[Stored entries]
[Start]
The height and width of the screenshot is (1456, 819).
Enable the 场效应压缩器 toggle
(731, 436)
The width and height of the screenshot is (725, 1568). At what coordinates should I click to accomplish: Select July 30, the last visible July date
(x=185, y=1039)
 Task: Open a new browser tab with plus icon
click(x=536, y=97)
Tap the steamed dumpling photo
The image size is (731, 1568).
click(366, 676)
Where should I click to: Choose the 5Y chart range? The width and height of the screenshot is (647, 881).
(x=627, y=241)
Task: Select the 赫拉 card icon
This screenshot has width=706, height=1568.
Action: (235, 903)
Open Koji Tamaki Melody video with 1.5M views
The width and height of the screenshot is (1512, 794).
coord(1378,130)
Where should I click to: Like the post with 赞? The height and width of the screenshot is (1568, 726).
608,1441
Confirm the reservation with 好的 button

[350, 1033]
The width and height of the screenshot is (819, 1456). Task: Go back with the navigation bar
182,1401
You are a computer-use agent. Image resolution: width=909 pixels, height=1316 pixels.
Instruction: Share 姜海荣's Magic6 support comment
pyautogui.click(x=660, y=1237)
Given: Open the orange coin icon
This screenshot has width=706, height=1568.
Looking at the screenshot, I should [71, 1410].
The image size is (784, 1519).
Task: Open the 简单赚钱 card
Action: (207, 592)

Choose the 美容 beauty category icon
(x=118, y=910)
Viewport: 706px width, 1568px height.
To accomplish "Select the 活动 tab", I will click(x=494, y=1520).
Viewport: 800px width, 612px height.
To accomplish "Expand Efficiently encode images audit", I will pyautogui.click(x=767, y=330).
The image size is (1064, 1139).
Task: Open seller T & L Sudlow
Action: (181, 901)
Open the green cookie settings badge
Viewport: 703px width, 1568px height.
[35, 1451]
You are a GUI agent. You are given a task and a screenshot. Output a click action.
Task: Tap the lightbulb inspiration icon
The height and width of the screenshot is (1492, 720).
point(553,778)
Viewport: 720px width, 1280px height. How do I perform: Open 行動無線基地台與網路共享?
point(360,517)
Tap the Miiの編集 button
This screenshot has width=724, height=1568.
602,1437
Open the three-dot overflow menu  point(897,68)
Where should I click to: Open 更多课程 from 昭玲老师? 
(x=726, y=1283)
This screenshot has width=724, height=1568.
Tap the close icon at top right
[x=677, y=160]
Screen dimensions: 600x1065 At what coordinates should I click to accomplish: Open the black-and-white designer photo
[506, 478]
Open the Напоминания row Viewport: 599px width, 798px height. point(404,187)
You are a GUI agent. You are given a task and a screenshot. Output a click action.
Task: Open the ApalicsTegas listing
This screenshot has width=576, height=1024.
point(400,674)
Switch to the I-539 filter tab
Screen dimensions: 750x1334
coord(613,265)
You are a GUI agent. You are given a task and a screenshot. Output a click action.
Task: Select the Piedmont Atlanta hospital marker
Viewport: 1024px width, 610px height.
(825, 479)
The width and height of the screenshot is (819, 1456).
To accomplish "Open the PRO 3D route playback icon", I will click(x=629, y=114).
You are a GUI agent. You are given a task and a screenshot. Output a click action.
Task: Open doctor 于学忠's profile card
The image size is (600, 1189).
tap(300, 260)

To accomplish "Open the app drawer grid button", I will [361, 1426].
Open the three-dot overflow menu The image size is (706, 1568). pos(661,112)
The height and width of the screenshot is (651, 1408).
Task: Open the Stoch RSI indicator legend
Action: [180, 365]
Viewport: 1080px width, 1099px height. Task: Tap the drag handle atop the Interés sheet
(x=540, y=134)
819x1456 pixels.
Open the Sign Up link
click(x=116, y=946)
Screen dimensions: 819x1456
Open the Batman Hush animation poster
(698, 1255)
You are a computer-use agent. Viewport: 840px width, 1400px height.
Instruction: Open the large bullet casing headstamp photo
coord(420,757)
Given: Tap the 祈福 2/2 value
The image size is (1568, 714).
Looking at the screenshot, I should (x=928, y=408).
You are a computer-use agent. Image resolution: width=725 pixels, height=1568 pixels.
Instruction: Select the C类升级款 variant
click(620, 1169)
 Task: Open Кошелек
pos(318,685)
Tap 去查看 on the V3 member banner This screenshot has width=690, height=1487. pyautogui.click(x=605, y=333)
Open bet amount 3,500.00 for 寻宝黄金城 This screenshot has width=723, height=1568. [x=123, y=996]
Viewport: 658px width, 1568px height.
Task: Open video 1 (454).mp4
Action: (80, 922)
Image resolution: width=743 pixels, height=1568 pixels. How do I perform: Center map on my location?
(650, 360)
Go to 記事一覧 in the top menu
[End]
* GIVEN PROBLEM
Convert each line of the data above into a JSON array of strings, one string per line, skipping any blank lines.

* ANSWER TO THE EXERCISE
[
  "The height and width of the screenshot is (1456, 819).",
  "Enable the 场效应压缩器 toggle",
  "(731, 436)",
  "The width and height of the screenshot is (725, 1568). At what coordinates should I click to accomplish: Select July 30, the last visible July date",
  "(x=185, y=1039)",
  " Task: Open a new browser tab with plus icon",
  "click(x=536, y=97)",
  "Tap the steamed dumpling photo",
  "The image size is (731, 1568).",
  "click(366, 676)",
  "Where should I click to: Choose the 5Y chart range? The width and height of the screenshot is (647, 881).",
  "(x=627, y=241)",
  "Task: Select the 赫拉 card icon",
  "This screenshot has width=706, height=1568.",
  "Action: (235, 903)",
  "Open Koji Tamaki Melody video with 1.5M views",
  "The width and height of the screenshot is (1512, 794).",
  "coord(1378,130)",
  "Where should I click to: Like the post with 赞? The height and width of the screenshot is (1568, 726).",
  "608,1441",
  "Confirm the reservation with 好的 button",
  "[350, 1033]",
  "The width and height of the screenshot is (819, 1456). Task: Go back with the navigation bar",
  "182,1401",
  "You are a computer-use agent. Image resolution: width=909 pixels, height=1316 pixels.",
  "Instruction: Share 姜海荣's Magic6 support comment",
  "pyautogui.click(x=660, y=1237)",
  "Given: Open the orange coin icon",
  "This screenshot has width=706, height=1568.",
  "Looking at the screenshot, I should [71, 1410].",
  "The image size is (784, 1519).",
  "Task: Open the 简单赚钱 card",
  "Action: (207, 592)",
  "Choose the 美容 beauty category icon",
  "(x=118, y=910)",
  "Viewport: 706px width, 1568px height.",
  "To accomplish \"Select the 活动 tab\", I will click(x=494, y=1520).",
  "Viewport: 800px width, 612px height.",
  "To accomplish \"Expand Efficiently encode images audit\", I will pyautogui.click(x=767, y=330).",
  "The image size is (1064, 1139).",
  "Task: Open seller T & L Sudlow",
  "Action: (181, 901)",
  "Open the green cookie settings badge",
  "Viewport: 703px width, 1568px height.",
  "[35, 1451]",
  "You are a GUI agent. You are given a task and a screenshot. Output a click action.",
  "Task: Tap the lightbulb inspiration icon",
  "The height and width of the screenshot is (1492, 720).",
  "point(553,778)",
  "Viewport: 720px width, 1280px height. How do I perform: Open 行動無線基地台與網路共享?",
  "point(360,517)",
  "Tap the Miiの編集 button",
  "This screenshot has width=724, height=1568.",
  "602,1437",
  "Open the three-dot overflow menu  point(897,68)",
  "Where should I click to: Open 更多课程 from 昭玲老师? ",
  "(x=726, y=1283)",
  "This screenshot has width=724, height=1568.",
  "Tap the close icon at top right",
  "[x=677, y=160]",
  "Screen dimensions: 600x1065 At what coordinates should I click to accomplish: Open the black-and-white designer photo",
  "[506, 478]",
  "Open the Напоминания row Viewport: 599px width, 798px height. point(404,187)",
  "You are a GUI agent. You are given a task and a screenshot. Output a click action.",
  "Task: Open the ApalicsTegas listing",
  "This screenshot has width=576, height=1024.",
  "point(400,674)",
  "Switch to the I-539 filter tab",
  "Screen dimensions: 750x1334",
  "coord(613,265)",
  "You are a GUI agent. You are given a task and a screenshot. Output a click action.",
  "Task: Select the Piedmont Atlanta hospital marker",
  "Viewport: 1024px width, 610px height.",
  "(825, 479)",
  "The width and height of the screenshot is (819, 1456).",
  "To accomplish \"Open the PRO 3D route playback icon\", I will click(x=629, y=114).",
  "You are a GUI agent. You are given a task and a screenshot. Output a click action.",
  "Task: Open doctor 于学忠's profile card",
  "The image size is (600, 1189).",
  "tap(300, 260)",
  "To accomplish \"Open the app drawer grid button\", I will [361, 1426].",
  "Open the three-dot overflow menu The image size is (706, 1568). pos(661,112)",
  "The height and width of the screenshot is (651, 1408).",
  "Task: Open the Stoch RSI indicator legend",
  "Action: [180, 365]",
  "Viewport: 1080px width, 1099px height. Task: Tap the drag handle atop the Interés sheet",
  "(x=540, y=134)",
  "819x1456 pixels.",
  "Open the Sign Up link",
  "click(x=116, y=946)",
  "Screen dimensions: 819x1456",
  "Open the Batman Hush animation poster",
  "(698, 1255)",
  "You are a computer-use agent. Viewport: 840px width, 1400px height.",
  "Instruction: Open the large bullet casing headstamp photo",
  "coord(420,757)",
  "Given: Tap the 祈福 2/2 value",
  "The image size is (1568, 714).",
  "Looking at the screenshot, I should (x=928, y=408).",
  "You are a computer-use agent. Image resolution: width=725 pixels, height=1568 pixels.",
  "Instruction: Select the C类升级款 variant",
  "click(620, 1169)",
  " Task: Open Кошелек",
  "pos(318,685)",
  "Tap 去查看 on the V3 member banner This screenshot has width=690, height=1487. pyautogui.click(x=605, y=333)",
  "Open bet amount 3,500.00 for 寻宝黄金城 This screenshot has width=723, height=1568. [x=123, y=996]",
  "Viewport: 658px width, 1568px height.",
  "Task: Open video 1 (454).mp4",
  "Action: (80, 922)",
  "Image resolution: width=743 pixels, height=1568 pixels. How do I perform: Center map on my location?",
  "(650, 360)",
  "Go to 記事一覧 in the top menu"
]